Update sky.launch to direct thread output to separate files, preventing interleaved logs in the controller's run.log.
Adjust the logic in stream_logs_by_id or sky jobs logs 1 --controller to avoid relying on get_latest_task_id_status, ensuring that each task’s run.log outputs fully and independently.

…ueue each node once

…uture cancellation policy discussion.

andylizf · 2024-10-28T05:04:00Z

Finished implementing the initial TODOs:

TODOs:

Update sky.launch to direct thread output to separate files, preventing interleaved logs in the controller's run.log.

Adjust the logic in stream_logs_by_id or sky jobs logs 1 --controller to avoid relying on get_latest_task_id_status, ensuring that each task’s run.log outputs fully and independently.
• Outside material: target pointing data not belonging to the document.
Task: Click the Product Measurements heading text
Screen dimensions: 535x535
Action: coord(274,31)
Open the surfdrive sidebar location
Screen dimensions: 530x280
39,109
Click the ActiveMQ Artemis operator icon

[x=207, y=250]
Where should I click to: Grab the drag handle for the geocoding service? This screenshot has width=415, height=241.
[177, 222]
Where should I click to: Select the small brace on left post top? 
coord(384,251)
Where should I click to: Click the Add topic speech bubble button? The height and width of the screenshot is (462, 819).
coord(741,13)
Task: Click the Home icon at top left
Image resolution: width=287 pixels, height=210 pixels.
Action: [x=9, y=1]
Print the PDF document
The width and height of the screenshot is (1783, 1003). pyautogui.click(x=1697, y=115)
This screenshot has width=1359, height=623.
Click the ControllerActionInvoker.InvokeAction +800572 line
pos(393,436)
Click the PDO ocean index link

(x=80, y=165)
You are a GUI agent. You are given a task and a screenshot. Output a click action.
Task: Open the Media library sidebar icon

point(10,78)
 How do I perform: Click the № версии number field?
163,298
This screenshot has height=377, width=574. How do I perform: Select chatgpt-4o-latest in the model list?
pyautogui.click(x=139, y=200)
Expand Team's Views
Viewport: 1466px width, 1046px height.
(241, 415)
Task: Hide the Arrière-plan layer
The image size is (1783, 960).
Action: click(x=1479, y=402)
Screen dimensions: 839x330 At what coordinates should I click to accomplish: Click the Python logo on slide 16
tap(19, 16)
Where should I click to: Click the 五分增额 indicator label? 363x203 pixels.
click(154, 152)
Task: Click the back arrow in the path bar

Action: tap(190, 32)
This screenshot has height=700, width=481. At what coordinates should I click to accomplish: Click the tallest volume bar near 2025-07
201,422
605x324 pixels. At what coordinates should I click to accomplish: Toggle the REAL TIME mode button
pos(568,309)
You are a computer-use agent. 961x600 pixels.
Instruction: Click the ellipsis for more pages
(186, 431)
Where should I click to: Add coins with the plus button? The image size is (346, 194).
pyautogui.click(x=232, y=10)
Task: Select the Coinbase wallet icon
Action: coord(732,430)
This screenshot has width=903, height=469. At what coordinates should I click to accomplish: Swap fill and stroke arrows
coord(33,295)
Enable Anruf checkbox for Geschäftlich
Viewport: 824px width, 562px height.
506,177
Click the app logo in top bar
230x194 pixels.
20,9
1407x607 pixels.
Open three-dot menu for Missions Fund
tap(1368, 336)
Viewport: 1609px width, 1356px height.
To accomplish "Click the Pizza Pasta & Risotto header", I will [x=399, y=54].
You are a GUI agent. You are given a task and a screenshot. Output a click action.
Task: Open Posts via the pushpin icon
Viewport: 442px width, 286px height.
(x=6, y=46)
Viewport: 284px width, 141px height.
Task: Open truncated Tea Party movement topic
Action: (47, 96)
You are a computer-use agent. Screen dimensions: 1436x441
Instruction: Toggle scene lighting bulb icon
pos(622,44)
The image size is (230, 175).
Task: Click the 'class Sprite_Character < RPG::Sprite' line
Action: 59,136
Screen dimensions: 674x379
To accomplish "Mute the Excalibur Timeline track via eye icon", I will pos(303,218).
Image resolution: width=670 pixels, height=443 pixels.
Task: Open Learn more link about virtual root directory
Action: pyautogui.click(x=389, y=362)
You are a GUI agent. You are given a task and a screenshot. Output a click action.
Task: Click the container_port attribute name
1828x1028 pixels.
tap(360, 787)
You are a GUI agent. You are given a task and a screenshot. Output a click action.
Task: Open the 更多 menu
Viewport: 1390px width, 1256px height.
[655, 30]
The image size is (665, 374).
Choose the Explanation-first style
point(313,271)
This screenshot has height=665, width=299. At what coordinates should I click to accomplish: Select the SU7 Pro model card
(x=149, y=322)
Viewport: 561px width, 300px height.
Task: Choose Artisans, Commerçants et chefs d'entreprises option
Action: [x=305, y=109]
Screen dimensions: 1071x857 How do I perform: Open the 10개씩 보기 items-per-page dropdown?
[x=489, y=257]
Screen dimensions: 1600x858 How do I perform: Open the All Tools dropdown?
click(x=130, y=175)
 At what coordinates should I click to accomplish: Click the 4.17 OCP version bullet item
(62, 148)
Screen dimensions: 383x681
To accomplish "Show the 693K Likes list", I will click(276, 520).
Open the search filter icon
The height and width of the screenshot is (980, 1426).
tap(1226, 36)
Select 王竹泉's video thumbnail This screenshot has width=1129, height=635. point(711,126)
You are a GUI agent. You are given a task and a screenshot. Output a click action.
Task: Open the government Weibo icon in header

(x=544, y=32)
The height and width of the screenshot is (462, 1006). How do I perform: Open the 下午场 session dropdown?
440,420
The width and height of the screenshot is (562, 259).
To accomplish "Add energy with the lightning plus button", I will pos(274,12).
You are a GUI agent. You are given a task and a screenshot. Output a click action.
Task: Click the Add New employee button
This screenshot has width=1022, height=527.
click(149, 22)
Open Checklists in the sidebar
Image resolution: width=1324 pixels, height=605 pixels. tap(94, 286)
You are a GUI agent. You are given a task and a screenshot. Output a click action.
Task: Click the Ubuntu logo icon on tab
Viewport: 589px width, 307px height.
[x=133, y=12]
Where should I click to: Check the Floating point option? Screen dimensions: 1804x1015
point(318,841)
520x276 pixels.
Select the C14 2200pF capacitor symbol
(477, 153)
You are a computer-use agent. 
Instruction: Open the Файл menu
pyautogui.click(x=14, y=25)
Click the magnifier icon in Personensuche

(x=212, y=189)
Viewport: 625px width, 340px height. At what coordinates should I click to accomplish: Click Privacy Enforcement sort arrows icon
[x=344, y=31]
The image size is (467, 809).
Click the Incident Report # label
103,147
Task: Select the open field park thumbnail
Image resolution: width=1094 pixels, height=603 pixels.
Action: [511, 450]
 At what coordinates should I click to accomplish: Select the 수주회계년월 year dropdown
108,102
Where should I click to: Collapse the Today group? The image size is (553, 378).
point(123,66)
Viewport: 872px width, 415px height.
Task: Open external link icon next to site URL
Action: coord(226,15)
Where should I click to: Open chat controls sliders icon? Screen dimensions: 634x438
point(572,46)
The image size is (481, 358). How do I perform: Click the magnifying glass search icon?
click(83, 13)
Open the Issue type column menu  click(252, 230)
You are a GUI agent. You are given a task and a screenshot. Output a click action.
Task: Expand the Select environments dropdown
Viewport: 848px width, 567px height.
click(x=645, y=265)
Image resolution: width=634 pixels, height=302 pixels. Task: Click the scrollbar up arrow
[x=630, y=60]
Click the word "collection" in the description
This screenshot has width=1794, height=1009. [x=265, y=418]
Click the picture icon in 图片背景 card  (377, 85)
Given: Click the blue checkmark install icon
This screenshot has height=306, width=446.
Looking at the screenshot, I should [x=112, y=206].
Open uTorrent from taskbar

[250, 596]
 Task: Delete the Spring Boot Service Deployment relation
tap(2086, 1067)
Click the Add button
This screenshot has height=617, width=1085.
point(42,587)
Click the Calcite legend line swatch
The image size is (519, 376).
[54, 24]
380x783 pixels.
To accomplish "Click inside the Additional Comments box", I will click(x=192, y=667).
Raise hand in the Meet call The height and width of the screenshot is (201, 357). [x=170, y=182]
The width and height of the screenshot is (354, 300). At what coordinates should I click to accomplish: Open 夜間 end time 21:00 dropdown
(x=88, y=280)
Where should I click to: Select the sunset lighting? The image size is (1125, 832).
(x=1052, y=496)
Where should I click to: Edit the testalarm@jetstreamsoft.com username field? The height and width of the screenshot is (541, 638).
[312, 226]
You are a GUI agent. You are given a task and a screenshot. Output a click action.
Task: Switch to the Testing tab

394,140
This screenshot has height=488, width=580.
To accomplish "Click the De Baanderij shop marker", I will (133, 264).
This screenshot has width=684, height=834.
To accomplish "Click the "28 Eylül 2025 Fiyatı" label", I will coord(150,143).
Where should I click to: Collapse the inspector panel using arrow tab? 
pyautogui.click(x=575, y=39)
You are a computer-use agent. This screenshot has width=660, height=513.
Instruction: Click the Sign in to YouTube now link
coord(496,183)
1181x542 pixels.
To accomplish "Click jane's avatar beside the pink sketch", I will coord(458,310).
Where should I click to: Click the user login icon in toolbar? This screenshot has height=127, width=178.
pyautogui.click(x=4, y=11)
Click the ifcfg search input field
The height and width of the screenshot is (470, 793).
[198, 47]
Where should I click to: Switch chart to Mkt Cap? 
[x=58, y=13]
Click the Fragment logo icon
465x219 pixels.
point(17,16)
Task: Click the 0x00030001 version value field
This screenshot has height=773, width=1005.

However, there are two remaining issues to be addressed:

Controller-side cluster's launch logs accessibility: Currently, logs like ~/sky_logs/sky-2024-10-28-04-14-45-846061/task_3_launch.log are only available on the controller machine and can only be accessed remotely.
Cluster-side task run log persistence: As demonstrated in the example where task 0's logs are no longer available after completion, we need to implement proper log retention for completed tasks.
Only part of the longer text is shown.